We went to India ten years ago and I can’t get the image of a little girl pressed against the car window. She was gesturing to us to give her something to eat. She smiled, bowed namaste and then there were her little brown fingers pressed against the glass. Because we had just arrived, we didn’t have any rupees. We didn’t have anything. I wanted to give her something. I wanted to put her in the car, take her to our hotel and give her a bath.
The light changed and we went another mile and there was another group of kids. This time Wes dug around and found a few McVitie’s biscuits in the bottom of his pack. A little boy was pounding on his window and yelling. Wes rolled down the window and gave him the biscuits. He looked at the biscuits and threw them back into the car.
I confess that my first thought was: “Beggars can’t be choosers.”
Wes turned to me and said, “I think he wanted money.”
A few weeks later I’m back in Seattle getting crown work done. It’s a two-hour job so I asked for the nitrous oxide. The assistant put the mask on my face and I said, “Oh, I don’t remember nitrous having an odor.”
“It doesn’t. That’s our peach-scented mask!”
Little brown fingers pressed against the glass.
After a minute it became clear the mask was too big. “I’ll give you the pediatric mask,” the assistant said. “It’s grape-scented.” Then she opened up a tube of lip balm and said, “This is your lip balm, it’s yours to take home, but I’ll be applying it on your lips because your mouth is going to get stretched out.”
Little brown fingers pressed against the glass.
Hillary Clinton spent 565 million dollars on her campaign. I once bought a thirty dollar lipstick. The dentist gives me a grape-scented nitrous mask and my own lip balm.
Here’s the thing about seeing poverty anywhere: you don’t return with answers—just more questions.
Little brown fingers pressed against the glass.
This is beautifully written. I was in India in June, and the contrasts among those who have and the “have nots” is stark even there. If we saw all the forms of poverty every day, how would we live differently? And would it make a difference?

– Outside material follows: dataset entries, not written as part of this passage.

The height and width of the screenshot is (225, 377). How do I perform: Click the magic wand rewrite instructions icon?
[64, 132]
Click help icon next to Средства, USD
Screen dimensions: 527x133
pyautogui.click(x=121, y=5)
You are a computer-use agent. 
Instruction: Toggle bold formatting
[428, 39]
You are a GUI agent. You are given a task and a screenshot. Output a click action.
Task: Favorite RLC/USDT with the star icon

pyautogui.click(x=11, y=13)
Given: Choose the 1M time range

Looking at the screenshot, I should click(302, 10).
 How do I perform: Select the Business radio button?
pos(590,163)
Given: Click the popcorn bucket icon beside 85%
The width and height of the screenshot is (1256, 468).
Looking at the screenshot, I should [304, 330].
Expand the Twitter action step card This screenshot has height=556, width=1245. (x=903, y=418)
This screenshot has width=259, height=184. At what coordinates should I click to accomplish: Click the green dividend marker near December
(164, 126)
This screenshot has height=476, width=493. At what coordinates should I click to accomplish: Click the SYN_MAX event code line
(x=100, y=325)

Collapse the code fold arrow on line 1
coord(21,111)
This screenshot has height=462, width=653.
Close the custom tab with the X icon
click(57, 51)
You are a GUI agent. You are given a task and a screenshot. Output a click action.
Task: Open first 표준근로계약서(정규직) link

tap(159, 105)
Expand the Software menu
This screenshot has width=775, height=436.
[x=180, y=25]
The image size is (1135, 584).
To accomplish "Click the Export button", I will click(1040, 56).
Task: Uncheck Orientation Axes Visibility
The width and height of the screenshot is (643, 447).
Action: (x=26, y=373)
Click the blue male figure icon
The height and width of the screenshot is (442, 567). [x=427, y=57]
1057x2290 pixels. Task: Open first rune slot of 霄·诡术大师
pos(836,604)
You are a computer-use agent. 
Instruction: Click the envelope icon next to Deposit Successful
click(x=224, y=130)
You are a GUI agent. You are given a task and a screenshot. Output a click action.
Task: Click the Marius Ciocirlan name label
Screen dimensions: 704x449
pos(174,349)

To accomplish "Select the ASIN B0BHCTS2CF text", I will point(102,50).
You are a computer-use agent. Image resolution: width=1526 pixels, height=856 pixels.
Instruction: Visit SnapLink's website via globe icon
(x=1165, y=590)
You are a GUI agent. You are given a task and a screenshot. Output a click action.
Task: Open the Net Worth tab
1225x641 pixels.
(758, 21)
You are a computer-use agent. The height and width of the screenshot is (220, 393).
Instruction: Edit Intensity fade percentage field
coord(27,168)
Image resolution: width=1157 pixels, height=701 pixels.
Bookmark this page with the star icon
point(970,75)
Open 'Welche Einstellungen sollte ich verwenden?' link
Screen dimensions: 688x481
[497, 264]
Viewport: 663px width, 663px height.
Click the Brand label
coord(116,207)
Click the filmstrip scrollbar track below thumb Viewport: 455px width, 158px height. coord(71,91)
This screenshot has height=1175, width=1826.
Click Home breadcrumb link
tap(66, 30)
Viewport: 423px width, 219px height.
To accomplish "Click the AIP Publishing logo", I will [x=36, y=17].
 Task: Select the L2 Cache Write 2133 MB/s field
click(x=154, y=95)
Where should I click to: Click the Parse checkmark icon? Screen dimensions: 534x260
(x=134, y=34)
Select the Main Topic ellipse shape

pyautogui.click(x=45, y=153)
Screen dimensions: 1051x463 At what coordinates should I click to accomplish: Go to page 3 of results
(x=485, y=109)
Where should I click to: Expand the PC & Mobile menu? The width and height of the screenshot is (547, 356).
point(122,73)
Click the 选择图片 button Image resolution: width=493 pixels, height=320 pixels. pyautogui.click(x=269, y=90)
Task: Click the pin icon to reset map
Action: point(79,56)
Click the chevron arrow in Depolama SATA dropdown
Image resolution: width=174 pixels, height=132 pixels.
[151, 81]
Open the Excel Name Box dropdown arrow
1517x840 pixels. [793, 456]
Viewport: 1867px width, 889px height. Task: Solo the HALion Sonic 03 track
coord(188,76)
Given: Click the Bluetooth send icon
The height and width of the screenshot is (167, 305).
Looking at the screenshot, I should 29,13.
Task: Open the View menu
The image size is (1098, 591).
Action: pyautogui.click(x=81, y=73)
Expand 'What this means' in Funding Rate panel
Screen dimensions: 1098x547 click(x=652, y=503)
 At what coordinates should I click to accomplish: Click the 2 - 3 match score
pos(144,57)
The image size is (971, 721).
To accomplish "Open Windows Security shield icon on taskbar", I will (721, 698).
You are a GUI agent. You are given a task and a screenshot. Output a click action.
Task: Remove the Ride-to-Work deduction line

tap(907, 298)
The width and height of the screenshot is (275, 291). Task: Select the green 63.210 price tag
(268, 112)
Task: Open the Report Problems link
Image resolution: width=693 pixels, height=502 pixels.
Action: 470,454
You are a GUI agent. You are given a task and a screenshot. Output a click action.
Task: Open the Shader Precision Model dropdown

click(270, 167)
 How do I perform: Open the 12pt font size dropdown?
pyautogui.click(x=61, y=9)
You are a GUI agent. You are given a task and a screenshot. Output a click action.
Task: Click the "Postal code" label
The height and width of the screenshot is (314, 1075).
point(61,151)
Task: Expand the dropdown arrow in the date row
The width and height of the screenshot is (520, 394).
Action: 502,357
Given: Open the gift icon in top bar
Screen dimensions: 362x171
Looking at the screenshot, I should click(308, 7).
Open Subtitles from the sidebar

Mary Sue, You prove my point in that it brings up all kinds of questions! Maybe the even more painful question to ask is, “Why aren’t we living differently now?” I have not personally answered this to my own satisfaction.
Thanks for this, Debra. It helps me to keep the perspective global. Like many, My life happens in certain circles, certain contexts, all of them, globally speaking, privileged and resourced. This story is one of the countless reminders I need to compensate for that bias.
Todd, you’re right. In spite of the internet which gives us global access we still live in our own little worlds, our own little circles. As uncomfortable as it is, I need to be reminded daily of the rest of the world.
I was in India for the first time in 1979. The gap between haves (ppl in 5 star hotels) and have-nots (little gangs of children begging at the Taj Mahal and lepers begging at railway stations) was shocking. I was there again in 2003. This time at the Taj Mahal there were grown men hawking cheap ankle bracelets. We saw billboards everywhere touting family planning and universal education. It seemed to me that while the wealth gap had narrowed in India, it had widened in America.